Incidentally, who are your favourite singers, and were you ever influenced by any singers during your early days of your career?
I use to listen to a lot of singers from the days of Rocksteady, because as you imagine, Ska is a little bit before my time. But I’ve never been influenced or tried to sound like any singer in particular; I just love all good singers generally. My favourite singers are John Holt, Dennis Brown, Gregory Isaacs, Mighty Diamonds, Abyssinians and Freddie McGregor. I admire the toasting style of I Roy, and love the way he handles good songs like “Maggie’s Breast” and “Padlock”.
What made you write a song like “Rat A Cut Bottle”, or how did you get in the vibes for writing a social song like that?
I woke up one morning and realised that there was pure frustration around me, for instance everyone was saying how broke and hard-up for cash they were and even I myself was quite skint, if it wasn’t for John Rubie, my producer, I would have never got hold of any money that day. Anyway the vibes were so strong that I sat down and realised that since Thatcher took over, people have been crying of hardships more.
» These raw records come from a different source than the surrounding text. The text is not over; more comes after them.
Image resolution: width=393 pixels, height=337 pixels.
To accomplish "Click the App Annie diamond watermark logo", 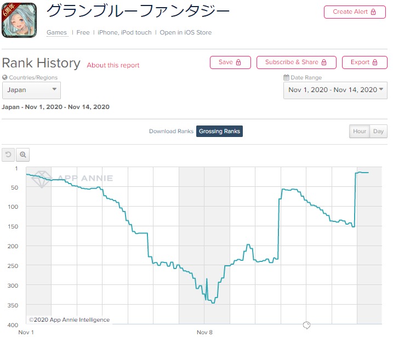I will [42, 179].
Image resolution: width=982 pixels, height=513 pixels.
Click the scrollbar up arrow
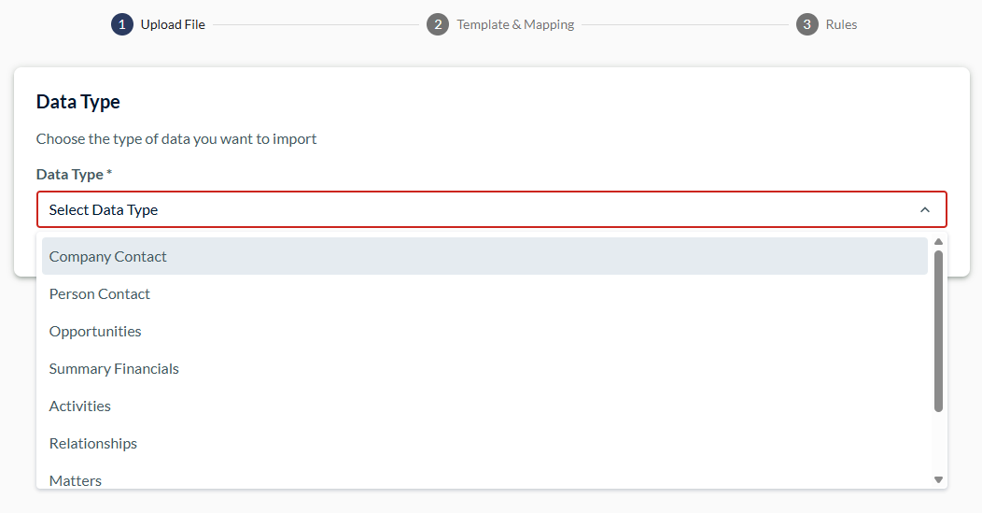938,242
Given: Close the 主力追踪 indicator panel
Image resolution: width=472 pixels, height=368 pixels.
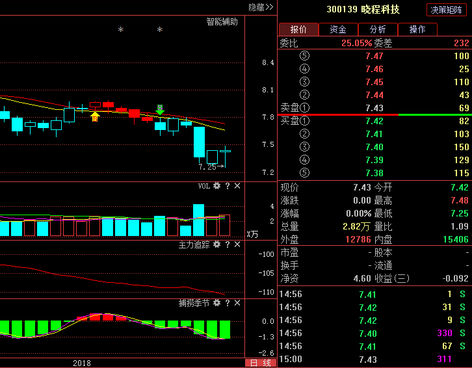Looking at the screenshot, I should click(237, 244).
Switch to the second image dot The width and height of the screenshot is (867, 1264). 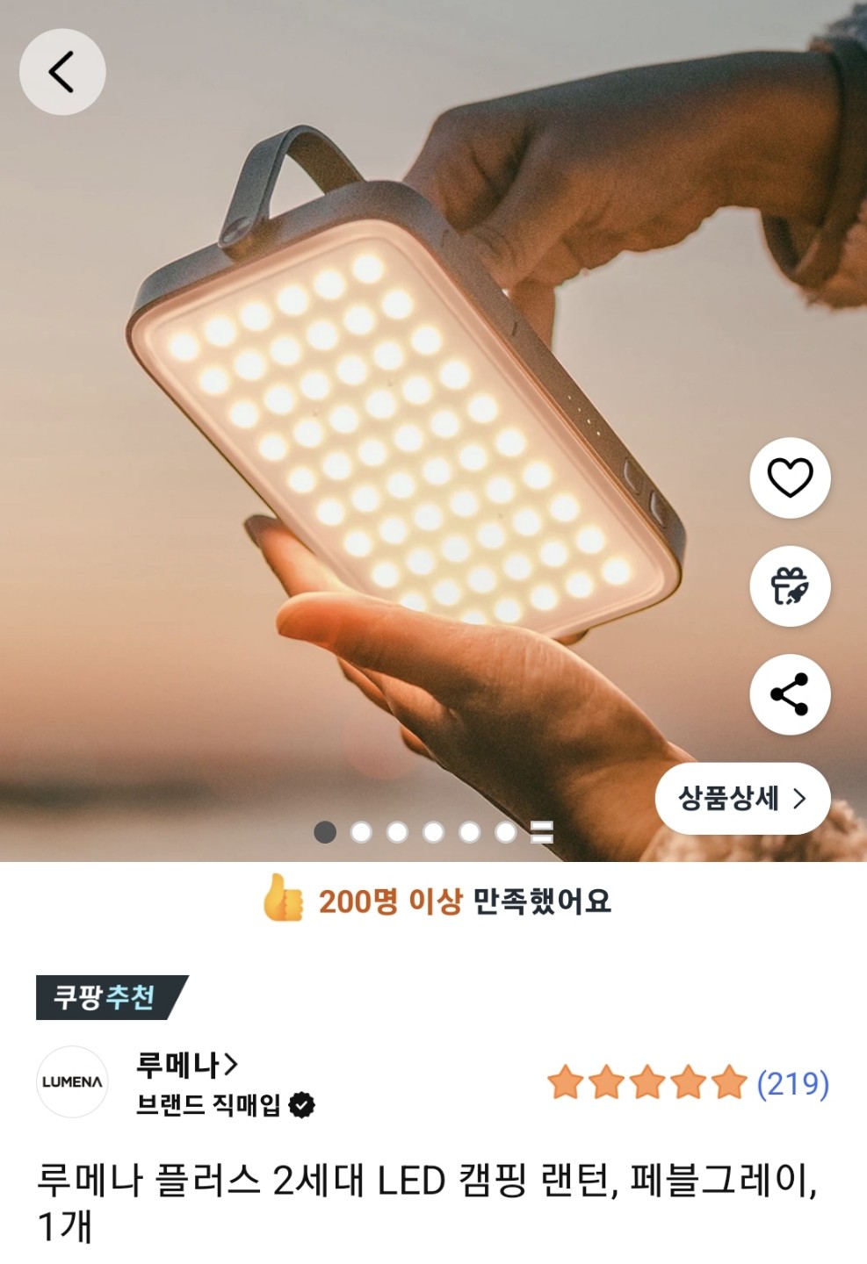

As a result of those vibes, I started humming the melody of “Rat A Cut Bottle” and with what happened around me at that moment, it never took me that long to construct that song, but at the same time I had to be sure that I kept the punch line, or catchy chorus standing by far.
How did you get to meet and team up with John Rubie?
Well I’ve known John for some time now and I’ve always seen him a nice guy. So when we met on business terms early last year, when he had his shop Freedom Sounds on Willesden’s Church Street, after clearing a few points he agreed to work with me on an album and a single. When we teamed up, what gave me full confidence in John is his ways of promoting and handling UK reggae acts. Because as far as John is concerned an album is the most important thing to achieve first with a good hit single. From beginning to end, the points drawn in his conversation showed promise and from that moment he confirmed that he saw my talents and was willing to work on an album my way. Well I knew the vibes would be right. John Rubie is one of the only producers who gives protégés the chance to explore their talents and creativity in the studios, something most producers anywhere are not interested to do if you don’t bring them a hit tune straight away.
How much do you get involved with the local scene like dances and clubs? Do you check those places for vibes?
Yes I always have and will continue to as long as my name is Lion Youth, because it’s the people I’m singing for and about, and who gave me a distinctive name in the first place. And most of all I get my vibes from people around me providing they are humble.
You tend to get a low profile on that stage circuit, why?
When a singer comes forward with a strong tune like ‘Rat A Cut Bottle’, the people expect to see you come strong on the live circuit also, but for the time being I’m not ready yet. The band features on the ‘Love Comes And Goes’ album are the musicians I work with and we’re really got a good thing going. So for the meantime we continue to practice till we are tight enough for gigs, for the meantime lookout out for us in ’82.